Più che altri, questo discorso coinvolge i lavoratori del Tac, ormai inseriti in routinarie iniezioni di ammortizzatori sociali, corsi di formazione e manifestazioni. Una platea enorme che ormai si è fatta una ragione della scarsa economicità del settore che li impiegava nel panorama dell’economia globalizzata (al di là delle ragioni e delle colpe di questo declino). Accanto a loro i lavoratori che si occupano della pulizia nelle scuole, figli di appalti e subappalti al ribasso, che li hanno costretti a lavorare poche ore la settimana ciascuno e ora a non vedere neanche più gli stipendi. Poi i ragazzi della Prototipo di Nardò, scacciati da una eccellenza del territorio per essere sostituiti. E i lavoratori della Palumbo, il cui lavoro è appeso a commesse pubbliche per contestatissime superstrade, i cui progetti si trovano catapultati ai giorni nostri direttamente da un passato in cui ancora, si sperava, lo sviluppo del Salento passasse per l’industria e il manifatturiero.

A loro potrebbero aggiungersi, secondo l’elenco fornito al Prefetto da parte di Cgil, Cisl e Uil qualche giorno fa, i metalmeccanici di Omfesa, Fiat Cnh, Alcar e quelli (che in realtà metalmeccanici non hanno nemmeno fatto in tempo a diventarlo) di Ip, la cui inattività è frutto della “riconversione modello” della Bat di Lecce, una storiella alla quale l’intera classe politica del Salento, ad eccezione della deputata del Pd Teresa Bellanova, ha fatto comodo credere. Ma ci sono anche gli operai dell’agroalimentare (Newlat, Scarlino, aia Vecchia), i commessi degli ipermercati (Billa e Mercatone Uno), gli impiegati interinali dell’Inps, gli impiegati della sanità privata (Città di Lecce e Petrucciani), i lavoratori di Telecom, Cartisa, Martano e gli operatori dell’informazione radiotelevisiva, gli operatori dei trasporti e i rischi concreti di esternalizzazione che soffrono addirittura gli ex fortunati che lavorano in banca (nel caso specifico l’Mps).

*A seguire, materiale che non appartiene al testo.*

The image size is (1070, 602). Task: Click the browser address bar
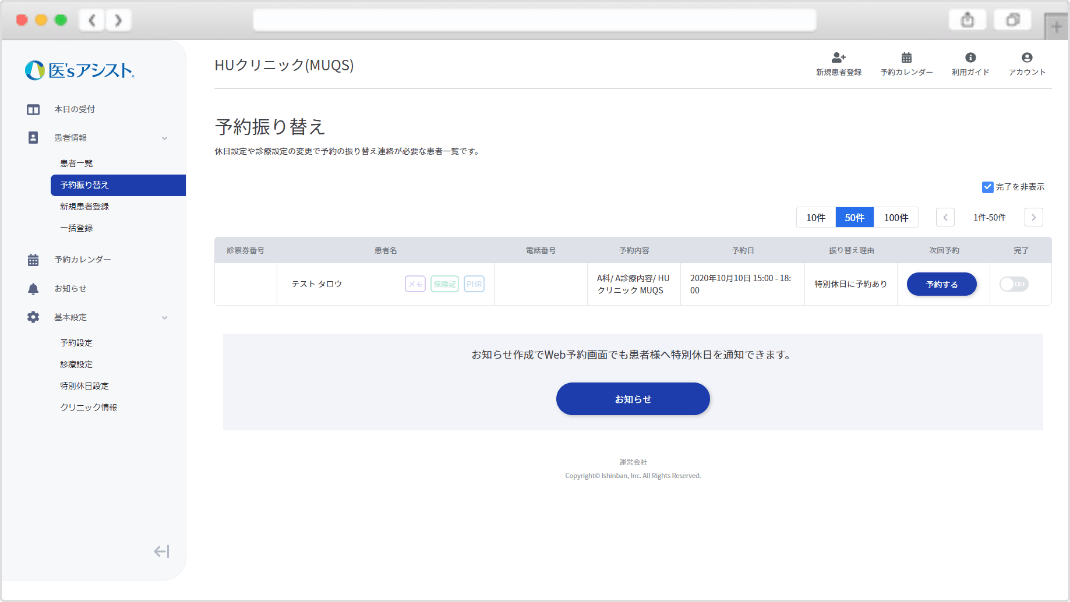pyautogui.click(x=534, y=20)
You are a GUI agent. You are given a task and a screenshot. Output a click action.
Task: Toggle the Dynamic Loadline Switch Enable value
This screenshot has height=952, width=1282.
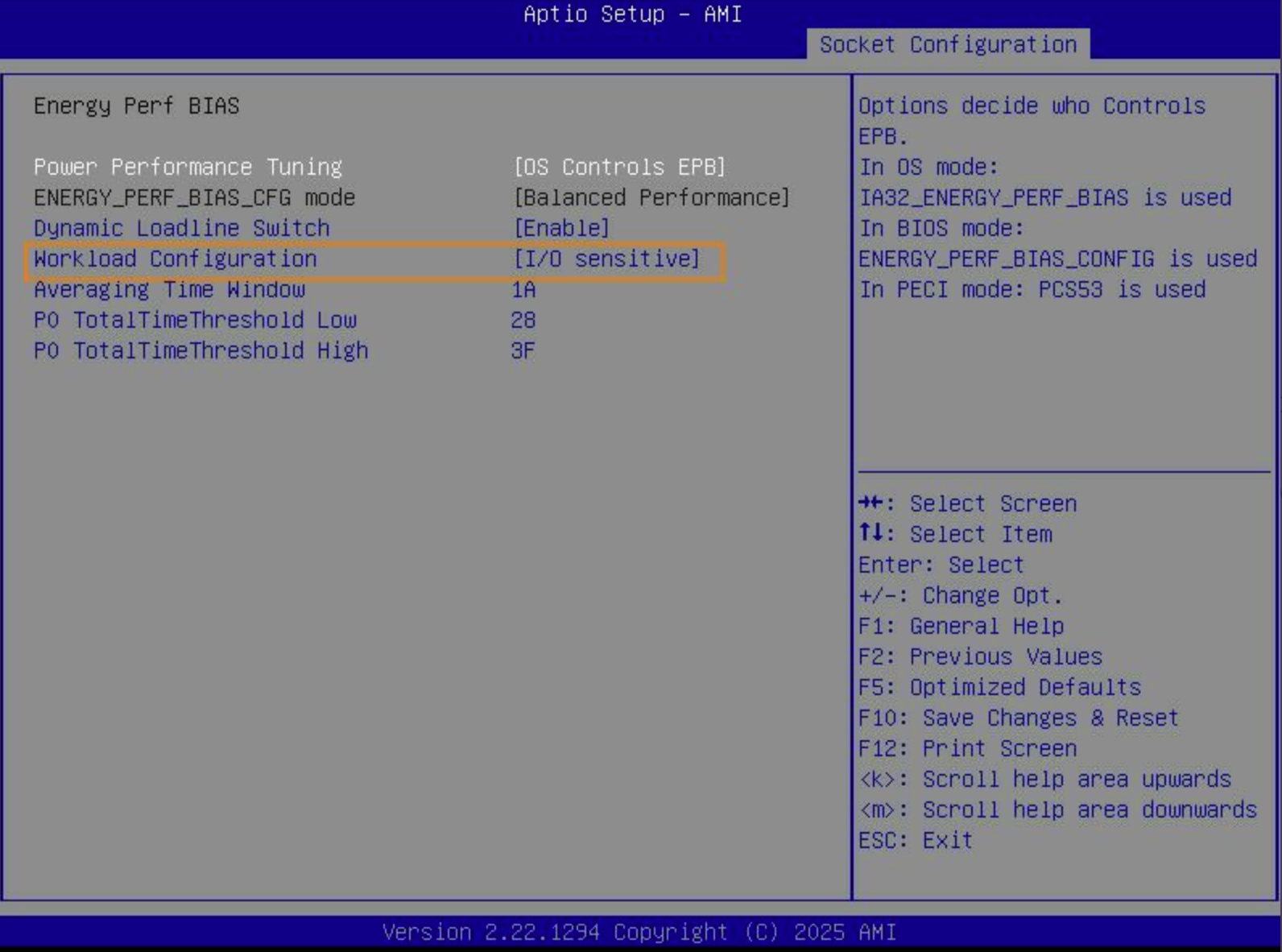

E ci sono soprattutto le migliaia di lavoratori delle piccole e piccolissime imprese, quelle sulle quali si ripercuote il grosso della crisi e che muoiono senza fare rumore.

Tutte queste crisi messe insieme compongono un Salento nel quale la disoccupazione ha raggiunto il livello record del 15,6 per cento con 213mila disoccupati. E un modello di sviluppo alternativo tutto ancora da pensare e costruire. La proposta di un modello, però, è inutile aspettarsela dai tavoli prefettizi chiamati a risolvere le emergenze. Questo modello dovrebbe uscire dal lavoro di prospettiva della politica locale e regionale. Su quel fronte non si intravvede nessuna discussione seria che abbia al centro un’idea di Salento per i prossimi decenni alla quale cominciare a lavorare da subito. Intanto la cassa integrazione corre veloce verso la scadenza. E la rabbia continua a montare.